- **Problem details**: Beginning with the line that contains "How do I perform: Select", write out each remaining line of the records below exactly. Do not copy any picture.

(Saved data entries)

»»

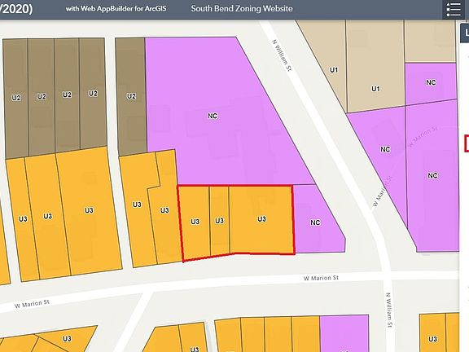Click the W Marion St label at lower left

(x=32, y=304)
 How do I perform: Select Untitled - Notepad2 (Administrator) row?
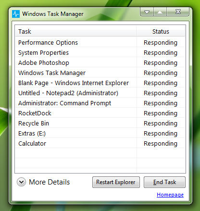coord(100,93)
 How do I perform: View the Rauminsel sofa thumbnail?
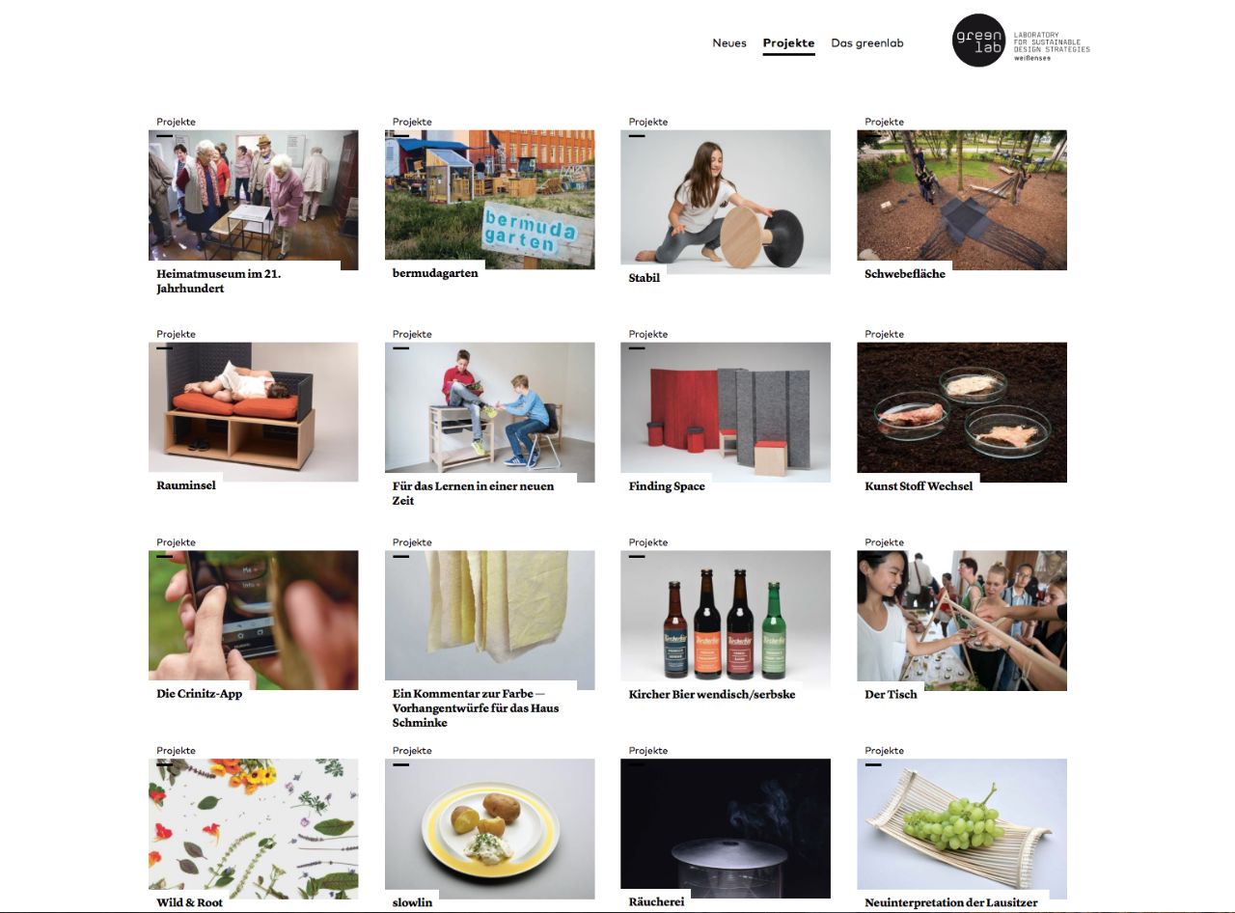tap(253, 411)
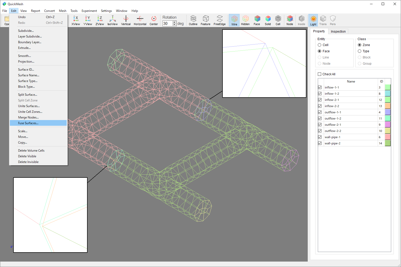Choose Fuse Surfaces from the Edit menu
Image resolution: width=401 pixels, height=267 pixels.
click(x=28, y=123)
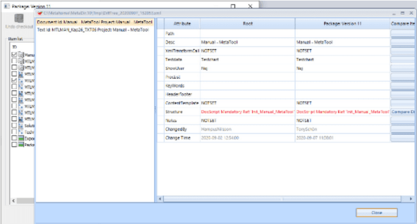Toggle the checkbox next to the Export item
417x224 pixels.
click(14, 139)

««

- **Exercise answer**:
 How do I perform: Select Untitled - Notepad2 (Administrator) row?
coord(100,93)
 How do I perform: View the Rauminsel sofa thumbnail?
tap(253, 411)
Choose Fuse Surfaces from the Edit menu
Image resolution: width=401 pixels, height=267 pixels.
click(x=28, y=123)
Toggle the checkbox next to the Export item
417x224 pixels.
click(14, 139)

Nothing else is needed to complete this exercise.